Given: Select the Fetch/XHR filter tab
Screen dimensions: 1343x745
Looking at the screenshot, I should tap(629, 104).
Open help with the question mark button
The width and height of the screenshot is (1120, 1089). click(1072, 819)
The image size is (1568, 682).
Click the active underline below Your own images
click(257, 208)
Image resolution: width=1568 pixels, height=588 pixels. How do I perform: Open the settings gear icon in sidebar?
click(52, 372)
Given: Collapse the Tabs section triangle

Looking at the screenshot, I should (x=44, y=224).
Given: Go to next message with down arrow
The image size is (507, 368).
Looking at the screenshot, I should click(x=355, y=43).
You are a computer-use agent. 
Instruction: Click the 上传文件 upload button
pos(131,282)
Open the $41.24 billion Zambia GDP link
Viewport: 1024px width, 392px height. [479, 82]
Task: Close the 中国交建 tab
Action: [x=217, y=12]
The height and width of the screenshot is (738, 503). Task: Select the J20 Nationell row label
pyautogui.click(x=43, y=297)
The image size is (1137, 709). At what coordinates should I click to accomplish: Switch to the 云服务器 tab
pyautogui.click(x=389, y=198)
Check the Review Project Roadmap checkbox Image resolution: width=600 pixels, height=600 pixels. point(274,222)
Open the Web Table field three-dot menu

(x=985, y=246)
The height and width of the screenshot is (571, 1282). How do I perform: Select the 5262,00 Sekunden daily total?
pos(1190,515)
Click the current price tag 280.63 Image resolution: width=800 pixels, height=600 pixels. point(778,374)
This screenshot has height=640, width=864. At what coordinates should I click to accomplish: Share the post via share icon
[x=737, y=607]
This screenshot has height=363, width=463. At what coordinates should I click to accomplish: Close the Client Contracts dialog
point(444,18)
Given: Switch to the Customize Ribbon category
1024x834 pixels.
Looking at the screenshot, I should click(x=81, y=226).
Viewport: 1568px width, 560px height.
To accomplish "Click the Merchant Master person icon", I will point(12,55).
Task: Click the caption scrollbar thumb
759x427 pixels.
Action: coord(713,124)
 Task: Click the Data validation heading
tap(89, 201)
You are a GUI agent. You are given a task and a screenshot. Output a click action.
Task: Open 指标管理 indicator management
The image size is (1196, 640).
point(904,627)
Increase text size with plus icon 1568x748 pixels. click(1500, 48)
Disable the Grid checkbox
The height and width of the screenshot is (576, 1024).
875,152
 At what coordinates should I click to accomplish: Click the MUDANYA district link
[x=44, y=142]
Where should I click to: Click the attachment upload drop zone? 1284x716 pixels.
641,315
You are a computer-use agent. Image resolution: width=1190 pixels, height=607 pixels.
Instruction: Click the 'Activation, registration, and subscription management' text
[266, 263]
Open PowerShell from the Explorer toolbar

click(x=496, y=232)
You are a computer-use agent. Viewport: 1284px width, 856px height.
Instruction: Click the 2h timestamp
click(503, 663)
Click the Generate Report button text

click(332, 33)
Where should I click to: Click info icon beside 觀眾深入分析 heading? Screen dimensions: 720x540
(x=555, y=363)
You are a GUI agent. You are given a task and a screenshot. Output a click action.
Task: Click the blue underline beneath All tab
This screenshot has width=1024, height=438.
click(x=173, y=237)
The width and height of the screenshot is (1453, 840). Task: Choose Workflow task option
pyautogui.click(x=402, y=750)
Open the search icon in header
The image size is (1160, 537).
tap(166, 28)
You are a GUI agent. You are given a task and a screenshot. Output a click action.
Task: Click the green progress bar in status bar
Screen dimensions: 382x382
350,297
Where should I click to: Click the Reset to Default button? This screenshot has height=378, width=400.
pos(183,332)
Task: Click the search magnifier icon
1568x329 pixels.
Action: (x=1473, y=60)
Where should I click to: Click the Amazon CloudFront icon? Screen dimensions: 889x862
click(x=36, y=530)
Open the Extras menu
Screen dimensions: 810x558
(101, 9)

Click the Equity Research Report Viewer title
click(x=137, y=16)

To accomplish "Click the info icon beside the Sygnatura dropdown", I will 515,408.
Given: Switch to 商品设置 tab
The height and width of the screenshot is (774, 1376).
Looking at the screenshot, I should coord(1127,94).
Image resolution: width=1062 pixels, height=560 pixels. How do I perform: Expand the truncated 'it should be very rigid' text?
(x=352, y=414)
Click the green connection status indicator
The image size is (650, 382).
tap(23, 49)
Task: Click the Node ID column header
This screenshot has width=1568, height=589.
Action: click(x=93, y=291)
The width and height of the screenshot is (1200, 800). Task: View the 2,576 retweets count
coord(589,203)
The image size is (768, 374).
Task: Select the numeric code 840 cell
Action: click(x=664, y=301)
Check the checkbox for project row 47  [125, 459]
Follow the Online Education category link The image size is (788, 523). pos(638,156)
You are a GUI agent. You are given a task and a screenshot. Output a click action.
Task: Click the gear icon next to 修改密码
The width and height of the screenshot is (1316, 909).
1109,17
..........
Work required
Could you return, word for word, only the lines running from the first line of the material above to the line that contains "The image size is (1568, 682).", inclusive?

Reply to the exercise
Given: Select the Fetch/XHR filter tab
Screen dimensions: 1343x745
Looking at the screenshot, I should tap(629, 104).
Open help with the question mark button
The width and height of the screenshot is (1120, 1089). click(1072, 819)
The image size is (1568, 682).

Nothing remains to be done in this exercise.